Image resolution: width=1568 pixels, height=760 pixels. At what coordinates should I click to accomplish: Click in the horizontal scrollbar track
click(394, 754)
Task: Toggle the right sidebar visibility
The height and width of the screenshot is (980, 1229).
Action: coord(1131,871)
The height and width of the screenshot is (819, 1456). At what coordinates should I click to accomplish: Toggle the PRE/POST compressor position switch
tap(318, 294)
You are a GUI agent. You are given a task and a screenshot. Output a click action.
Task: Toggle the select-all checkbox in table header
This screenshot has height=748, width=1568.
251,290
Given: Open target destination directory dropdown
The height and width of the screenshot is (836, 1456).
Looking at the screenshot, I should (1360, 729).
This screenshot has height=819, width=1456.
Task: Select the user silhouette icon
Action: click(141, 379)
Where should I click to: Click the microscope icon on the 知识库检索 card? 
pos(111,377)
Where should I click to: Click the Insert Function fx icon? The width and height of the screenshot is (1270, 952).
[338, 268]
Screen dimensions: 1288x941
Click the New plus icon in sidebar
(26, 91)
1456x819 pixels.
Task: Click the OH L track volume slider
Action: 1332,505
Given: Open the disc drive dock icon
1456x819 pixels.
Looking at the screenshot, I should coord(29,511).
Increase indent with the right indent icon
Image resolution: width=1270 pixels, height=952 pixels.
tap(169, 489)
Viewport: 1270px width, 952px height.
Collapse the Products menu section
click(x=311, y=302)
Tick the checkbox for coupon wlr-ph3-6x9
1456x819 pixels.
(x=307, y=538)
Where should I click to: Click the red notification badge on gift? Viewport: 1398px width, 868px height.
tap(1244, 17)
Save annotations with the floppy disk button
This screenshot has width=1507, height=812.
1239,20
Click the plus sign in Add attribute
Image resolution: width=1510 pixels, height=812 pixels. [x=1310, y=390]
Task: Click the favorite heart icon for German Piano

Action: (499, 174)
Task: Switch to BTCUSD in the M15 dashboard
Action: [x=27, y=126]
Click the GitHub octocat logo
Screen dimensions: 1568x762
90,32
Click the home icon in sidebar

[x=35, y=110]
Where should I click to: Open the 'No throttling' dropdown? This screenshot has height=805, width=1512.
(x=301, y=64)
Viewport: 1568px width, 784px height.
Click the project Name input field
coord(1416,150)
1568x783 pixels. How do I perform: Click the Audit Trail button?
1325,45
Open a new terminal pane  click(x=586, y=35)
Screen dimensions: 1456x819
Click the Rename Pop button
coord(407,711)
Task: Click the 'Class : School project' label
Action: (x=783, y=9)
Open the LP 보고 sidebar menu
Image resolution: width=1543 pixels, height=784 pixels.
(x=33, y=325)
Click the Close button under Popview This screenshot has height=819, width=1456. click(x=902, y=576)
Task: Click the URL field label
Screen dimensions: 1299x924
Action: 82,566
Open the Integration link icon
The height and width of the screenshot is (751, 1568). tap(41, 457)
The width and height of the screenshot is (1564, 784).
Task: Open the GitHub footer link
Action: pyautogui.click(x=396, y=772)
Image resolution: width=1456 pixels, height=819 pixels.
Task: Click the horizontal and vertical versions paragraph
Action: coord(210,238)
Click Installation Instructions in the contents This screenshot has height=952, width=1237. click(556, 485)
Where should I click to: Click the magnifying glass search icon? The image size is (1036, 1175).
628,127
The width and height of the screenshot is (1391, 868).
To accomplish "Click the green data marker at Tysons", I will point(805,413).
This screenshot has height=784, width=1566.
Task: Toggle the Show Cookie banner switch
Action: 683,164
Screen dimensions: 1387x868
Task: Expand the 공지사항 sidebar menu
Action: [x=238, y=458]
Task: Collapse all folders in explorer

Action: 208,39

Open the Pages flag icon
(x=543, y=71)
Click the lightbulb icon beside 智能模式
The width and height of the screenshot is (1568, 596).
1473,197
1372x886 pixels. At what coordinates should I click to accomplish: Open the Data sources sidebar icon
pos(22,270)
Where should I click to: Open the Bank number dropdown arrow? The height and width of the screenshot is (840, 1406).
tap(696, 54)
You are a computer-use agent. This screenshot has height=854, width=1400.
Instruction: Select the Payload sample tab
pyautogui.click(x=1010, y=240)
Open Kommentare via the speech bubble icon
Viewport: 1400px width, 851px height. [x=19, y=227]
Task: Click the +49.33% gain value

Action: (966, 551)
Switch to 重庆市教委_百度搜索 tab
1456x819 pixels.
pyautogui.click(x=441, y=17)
----------
Activity ▸
Look over the records above and copy each line that includes the string "with".

Finished task ▸
Increase indent with the right indent icon
Save annotations with the floppy disk button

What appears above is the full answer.